Game, set and match to Dr Cutter I am afraid. To say that she had me completely stumped does not do justice to the situation. My jaw nearly hit the floor. I know that amazement is a continuous emotion admitting, of course, of subtle gradation but I was definitely dichotomised as "staggered". I expect such nonsense in The Speculum and the Albion Physician's Enquirer but in statistical journals? Surely not. But so it turned out to be. Papers in The Journal of Theoretical Applied Statistics and Very Fashionable Clinical Statistics turned out to have analysed some trials in which this criterion had been used. The statistician authors made no comment at all on the suitability of these measures but got into the real meat of the matter: how to produced efficient analyses of binary data when auxiliary information on compliance was available using nearly nested structural almost missing at random mean response models.

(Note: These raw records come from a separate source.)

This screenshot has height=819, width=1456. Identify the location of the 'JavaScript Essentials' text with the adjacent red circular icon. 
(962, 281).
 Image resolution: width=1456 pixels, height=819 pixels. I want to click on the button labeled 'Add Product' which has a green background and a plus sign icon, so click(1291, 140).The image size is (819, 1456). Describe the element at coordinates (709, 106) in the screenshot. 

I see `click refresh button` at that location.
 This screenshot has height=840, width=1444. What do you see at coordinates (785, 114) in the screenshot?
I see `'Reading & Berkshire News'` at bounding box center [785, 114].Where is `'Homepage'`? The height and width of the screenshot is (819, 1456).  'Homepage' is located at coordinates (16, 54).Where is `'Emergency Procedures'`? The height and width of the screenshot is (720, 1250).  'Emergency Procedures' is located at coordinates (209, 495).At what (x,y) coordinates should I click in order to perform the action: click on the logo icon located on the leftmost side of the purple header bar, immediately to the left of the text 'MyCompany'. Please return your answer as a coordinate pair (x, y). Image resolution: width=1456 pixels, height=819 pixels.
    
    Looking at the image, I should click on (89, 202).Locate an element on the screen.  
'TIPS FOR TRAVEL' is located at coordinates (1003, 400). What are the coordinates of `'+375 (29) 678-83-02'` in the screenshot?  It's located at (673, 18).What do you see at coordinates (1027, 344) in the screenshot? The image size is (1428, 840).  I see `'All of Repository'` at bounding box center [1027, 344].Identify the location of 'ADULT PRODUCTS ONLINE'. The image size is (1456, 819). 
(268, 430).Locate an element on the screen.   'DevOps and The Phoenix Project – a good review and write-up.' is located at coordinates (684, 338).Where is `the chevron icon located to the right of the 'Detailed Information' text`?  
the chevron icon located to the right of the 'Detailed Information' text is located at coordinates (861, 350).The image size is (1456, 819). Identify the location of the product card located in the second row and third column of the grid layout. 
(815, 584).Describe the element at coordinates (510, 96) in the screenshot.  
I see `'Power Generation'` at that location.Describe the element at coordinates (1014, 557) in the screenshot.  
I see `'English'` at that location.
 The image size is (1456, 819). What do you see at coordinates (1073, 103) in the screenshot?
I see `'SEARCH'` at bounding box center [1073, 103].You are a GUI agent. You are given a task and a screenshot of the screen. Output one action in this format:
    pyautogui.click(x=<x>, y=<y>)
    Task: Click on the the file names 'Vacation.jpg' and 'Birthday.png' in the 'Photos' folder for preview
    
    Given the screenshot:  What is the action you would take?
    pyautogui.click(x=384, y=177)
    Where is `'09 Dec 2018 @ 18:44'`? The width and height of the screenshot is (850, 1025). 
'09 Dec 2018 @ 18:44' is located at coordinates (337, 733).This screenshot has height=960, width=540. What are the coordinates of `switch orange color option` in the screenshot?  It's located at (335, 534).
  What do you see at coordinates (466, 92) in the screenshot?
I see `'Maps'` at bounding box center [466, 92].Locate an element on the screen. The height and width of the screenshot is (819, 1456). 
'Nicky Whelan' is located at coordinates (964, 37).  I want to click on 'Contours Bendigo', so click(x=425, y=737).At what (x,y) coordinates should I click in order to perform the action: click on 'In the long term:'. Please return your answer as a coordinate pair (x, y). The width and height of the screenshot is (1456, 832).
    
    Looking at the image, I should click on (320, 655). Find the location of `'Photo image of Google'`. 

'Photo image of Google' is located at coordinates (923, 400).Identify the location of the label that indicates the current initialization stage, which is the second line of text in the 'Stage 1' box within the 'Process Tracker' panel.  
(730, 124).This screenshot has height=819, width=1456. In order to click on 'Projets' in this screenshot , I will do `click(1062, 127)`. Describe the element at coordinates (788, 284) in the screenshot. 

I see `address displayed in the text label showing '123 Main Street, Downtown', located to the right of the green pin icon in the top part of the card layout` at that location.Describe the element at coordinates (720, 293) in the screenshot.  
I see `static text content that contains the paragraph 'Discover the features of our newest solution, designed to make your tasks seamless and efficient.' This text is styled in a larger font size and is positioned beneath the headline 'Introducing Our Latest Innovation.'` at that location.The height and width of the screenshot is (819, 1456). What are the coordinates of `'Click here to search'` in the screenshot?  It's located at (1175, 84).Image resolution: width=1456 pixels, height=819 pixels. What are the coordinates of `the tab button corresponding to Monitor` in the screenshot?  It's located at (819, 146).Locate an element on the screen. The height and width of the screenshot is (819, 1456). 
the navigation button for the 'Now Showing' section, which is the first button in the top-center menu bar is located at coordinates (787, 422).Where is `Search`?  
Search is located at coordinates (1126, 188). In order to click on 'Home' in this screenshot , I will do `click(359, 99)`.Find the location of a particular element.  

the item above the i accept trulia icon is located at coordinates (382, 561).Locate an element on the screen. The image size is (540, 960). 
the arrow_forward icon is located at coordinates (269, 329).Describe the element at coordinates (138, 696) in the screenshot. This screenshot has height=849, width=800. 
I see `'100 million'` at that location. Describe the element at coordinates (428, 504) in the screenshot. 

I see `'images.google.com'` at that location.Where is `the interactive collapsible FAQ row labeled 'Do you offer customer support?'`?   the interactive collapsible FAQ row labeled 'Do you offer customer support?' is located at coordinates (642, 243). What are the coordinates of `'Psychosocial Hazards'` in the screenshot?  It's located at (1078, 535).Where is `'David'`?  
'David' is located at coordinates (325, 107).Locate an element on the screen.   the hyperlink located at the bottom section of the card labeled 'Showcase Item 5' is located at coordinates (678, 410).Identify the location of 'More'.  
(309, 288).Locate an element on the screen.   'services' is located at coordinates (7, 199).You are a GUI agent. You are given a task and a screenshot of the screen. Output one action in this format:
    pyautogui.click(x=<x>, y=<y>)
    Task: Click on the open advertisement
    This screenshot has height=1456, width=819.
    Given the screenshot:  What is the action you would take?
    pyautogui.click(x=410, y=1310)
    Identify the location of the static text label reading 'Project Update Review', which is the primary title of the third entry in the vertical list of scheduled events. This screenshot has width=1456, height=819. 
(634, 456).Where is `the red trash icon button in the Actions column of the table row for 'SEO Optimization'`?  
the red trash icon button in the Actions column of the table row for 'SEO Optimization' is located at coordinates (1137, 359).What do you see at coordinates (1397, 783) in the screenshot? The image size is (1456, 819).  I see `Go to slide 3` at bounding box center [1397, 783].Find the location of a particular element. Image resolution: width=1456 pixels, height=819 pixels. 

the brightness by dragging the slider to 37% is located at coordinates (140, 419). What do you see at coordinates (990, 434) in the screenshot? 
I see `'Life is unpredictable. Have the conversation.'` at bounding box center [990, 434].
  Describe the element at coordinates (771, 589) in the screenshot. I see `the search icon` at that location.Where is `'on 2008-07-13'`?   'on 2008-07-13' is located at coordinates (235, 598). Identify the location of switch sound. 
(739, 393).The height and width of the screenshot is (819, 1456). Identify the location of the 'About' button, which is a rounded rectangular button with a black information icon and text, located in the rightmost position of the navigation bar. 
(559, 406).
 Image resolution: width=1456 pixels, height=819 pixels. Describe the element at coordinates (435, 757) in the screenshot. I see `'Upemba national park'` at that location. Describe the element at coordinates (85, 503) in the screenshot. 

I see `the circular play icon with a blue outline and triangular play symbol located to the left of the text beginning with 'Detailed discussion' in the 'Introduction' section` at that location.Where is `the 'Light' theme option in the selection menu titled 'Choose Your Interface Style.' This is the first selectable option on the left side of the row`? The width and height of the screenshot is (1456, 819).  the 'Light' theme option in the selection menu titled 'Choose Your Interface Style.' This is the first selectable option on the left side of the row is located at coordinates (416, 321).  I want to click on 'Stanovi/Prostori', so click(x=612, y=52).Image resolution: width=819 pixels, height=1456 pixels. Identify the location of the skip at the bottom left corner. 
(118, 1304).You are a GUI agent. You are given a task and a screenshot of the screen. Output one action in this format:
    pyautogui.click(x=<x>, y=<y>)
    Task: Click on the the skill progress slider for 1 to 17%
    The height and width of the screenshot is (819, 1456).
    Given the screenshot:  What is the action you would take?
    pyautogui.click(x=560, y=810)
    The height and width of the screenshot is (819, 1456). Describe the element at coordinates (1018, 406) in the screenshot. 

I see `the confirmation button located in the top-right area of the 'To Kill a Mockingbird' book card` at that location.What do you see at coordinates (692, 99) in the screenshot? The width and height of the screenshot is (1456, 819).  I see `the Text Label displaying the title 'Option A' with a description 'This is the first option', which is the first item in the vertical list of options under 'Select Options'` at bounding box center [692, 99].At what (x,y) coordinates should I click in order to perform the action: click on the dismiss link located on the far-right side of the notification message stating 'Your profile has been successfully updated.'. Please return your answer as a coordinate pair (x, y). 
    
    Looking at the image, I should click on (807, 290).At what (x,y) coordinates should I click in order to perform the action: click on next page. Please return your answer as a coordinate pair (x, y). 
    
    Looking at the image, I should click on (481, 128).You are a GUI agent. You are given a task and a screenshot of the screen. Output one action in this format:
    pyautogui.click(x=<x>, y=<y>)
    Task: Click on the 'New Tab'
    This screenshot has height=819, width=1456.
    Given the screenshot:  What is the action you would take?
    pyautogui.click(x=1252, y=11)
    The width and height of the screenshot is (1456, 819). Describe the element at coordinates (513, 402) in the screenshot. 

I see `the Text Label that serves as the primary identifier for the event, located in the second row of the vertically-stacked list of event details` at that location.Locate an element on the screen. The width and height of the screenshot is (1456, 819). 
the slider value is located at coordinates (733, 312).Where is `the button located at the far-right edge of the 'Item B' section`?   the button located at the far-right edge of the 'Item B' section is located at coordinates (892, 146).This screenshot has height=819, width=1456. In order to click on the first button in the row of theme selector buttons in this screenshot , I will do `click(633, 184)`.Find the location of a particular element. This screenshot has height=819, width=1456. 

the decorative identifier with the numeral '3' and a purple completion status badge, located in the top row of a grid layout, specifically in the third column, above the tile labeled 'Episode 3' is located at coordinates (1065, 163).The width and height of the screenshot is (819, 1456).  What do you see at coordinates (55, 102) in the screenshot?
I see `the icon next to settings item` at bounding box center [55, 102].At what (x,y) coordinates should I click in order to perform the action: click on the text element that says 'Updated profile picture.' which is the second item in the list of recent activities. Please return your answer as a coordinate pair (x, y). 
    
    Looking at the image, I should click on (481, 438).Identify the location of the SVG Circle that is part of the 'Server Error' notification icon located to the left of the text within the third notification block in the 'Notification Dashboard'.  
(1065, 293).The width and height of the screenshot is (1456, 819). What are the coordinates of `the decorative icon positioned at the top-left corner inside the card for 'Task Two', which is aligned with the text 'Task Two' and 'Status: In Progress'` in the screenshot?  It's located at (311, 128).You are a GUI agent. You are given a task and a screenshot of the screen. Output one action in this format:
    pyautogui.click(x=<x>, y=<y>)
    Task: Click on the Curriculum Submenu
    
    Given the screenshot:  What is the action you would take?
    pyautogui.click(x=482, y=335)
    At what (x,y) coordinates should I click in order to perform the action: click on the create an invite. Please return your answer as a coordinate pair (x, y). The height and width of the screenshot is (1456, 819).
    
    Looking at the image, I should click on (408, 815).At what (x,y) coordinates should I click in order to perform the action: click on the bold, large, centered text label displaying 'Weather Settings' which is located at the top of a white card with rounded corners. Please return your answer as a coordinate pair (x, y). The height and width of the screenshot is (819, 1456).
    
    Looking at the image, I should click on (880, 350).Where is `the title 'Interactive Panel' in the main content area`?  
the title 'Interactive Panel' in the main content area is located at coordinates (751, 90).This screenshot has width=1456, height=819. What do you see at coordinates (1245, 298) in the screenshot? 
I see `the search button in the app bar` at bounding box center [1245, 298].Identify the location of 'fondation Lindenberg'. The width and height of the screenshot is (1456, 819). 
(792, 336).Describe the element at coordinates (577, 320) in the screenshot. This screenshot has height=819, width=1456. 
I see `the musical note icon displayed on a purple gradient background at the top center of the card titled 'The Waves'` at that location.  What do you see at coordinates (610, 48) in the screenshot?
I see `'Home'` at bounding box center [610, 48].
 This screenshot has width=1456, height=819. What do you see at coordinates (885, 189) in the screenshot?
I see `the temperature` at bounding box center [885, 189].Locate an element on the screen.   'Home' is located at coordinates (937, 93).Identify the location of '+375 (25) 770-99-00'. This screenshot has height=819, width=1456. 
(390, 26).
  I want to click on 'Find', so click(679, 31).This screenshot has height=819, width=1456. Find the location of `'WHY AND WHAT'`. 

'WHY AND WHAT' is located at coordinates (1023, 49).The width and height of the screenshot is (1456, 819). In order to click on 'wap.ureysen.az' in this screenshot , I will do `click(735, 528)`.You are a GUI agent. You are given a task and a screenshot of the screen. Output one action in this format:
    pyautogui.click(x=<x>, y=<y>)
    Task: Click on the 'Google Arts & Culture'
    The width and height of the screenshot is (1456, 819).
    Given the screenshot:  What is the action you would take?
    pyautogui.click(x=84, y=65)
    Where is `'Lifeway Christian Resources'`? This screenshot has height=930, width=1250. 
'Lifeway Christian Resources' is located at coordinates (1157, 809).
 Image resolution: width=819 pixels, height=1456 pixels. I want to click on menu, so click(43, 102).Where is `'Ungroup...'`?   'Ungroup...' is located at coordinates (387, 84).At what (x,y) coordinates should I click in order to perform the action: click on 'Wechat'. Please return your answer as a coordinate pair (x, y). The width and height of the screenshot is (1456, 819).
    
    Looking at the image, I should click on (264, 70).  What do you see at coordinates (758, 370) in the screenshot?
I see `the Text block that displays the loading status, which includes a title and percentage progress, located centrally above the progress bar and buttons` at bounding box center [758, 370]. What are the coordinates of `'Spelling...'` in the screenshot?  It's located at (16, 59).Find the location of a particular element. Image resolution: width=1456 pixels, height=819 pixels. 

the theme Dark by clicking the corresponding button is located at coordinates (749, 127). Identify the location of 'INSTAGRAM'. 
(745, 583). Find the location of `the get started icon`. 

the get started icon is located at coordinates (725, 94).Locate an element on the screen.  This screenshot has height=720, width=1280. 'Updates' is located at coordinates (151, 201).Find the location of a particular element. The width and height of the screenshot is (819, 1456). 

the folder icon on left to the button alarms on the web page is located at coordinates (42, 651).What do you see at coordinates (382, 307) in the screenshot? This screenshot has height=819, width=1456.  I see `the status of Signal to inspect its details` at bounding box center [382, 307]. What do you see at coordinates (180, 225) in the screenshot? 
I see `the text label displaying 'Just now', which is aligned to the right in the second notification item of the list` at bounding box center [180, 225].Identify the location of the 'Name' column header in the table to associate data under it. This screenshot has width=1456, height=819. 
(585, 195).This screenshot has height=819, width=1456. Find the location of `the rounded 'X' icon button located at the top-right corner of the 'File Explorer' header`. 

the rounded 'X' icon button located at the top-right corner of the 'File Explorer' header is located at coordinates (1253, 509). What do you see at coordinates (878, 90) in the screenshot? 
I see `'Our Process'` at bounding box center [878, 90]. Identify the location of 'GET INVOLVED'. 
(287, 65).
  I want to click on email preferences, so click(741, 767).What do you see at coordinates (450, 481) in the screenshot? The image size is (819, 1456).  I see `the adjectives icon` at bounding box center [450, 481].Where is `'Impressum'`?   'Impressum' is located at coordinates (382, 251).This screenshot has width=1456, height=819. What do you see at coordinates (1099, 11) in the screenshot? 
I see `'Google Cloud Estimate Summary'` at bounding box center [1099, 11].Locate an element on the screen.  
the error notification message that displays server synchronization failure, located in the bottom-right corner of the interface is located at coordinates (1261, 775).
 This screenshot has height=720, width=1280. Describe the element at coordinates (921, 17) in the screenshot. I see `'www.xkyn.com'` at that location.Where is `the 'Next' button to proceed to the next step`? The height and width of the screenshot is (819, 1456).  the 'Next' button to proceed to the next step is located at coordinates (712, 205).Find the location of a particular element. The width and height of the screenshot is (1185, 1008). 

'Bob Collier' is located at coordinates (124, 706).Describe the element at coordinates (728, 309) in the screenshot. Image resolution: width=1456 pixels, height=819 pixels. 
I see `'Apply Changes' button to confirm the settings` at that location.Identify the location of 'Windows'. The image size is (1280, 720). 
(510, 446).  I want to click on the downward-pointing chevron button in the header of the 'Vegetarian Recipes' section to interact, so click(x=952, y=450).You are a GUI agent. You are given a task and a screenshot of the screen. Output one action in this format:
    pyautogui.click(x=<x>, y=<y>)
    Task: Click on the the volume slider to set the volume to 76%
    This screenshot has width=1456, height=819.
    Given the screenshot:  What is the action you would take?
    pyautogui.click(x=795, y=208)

So, to return to Dr Cutter. "How," I said gloomily, "do you propose that I should analyse this response measure". "Oh," she said, "I wouldn't presume to advise you on that. I do think that it is important that everybody sticks to their area of expertise in drug development, don't you? You know, statisticians with analysis and physicians with measurement." "On the other hand, if it's pointers you are looking for, I was talking the other day to a friend of mine who's a sociologist. He was recommending a particular approach to binary data that's very popular in that research community." "Not, numbers needed to treat?," I said.

Dr Cutter paused. "No," she said, wrinkling her pretty little nose in a rather charming manner, clearly making an effort to remember something very difficult. "It was some sort of funny correlation coefficient. Tetra something, I think."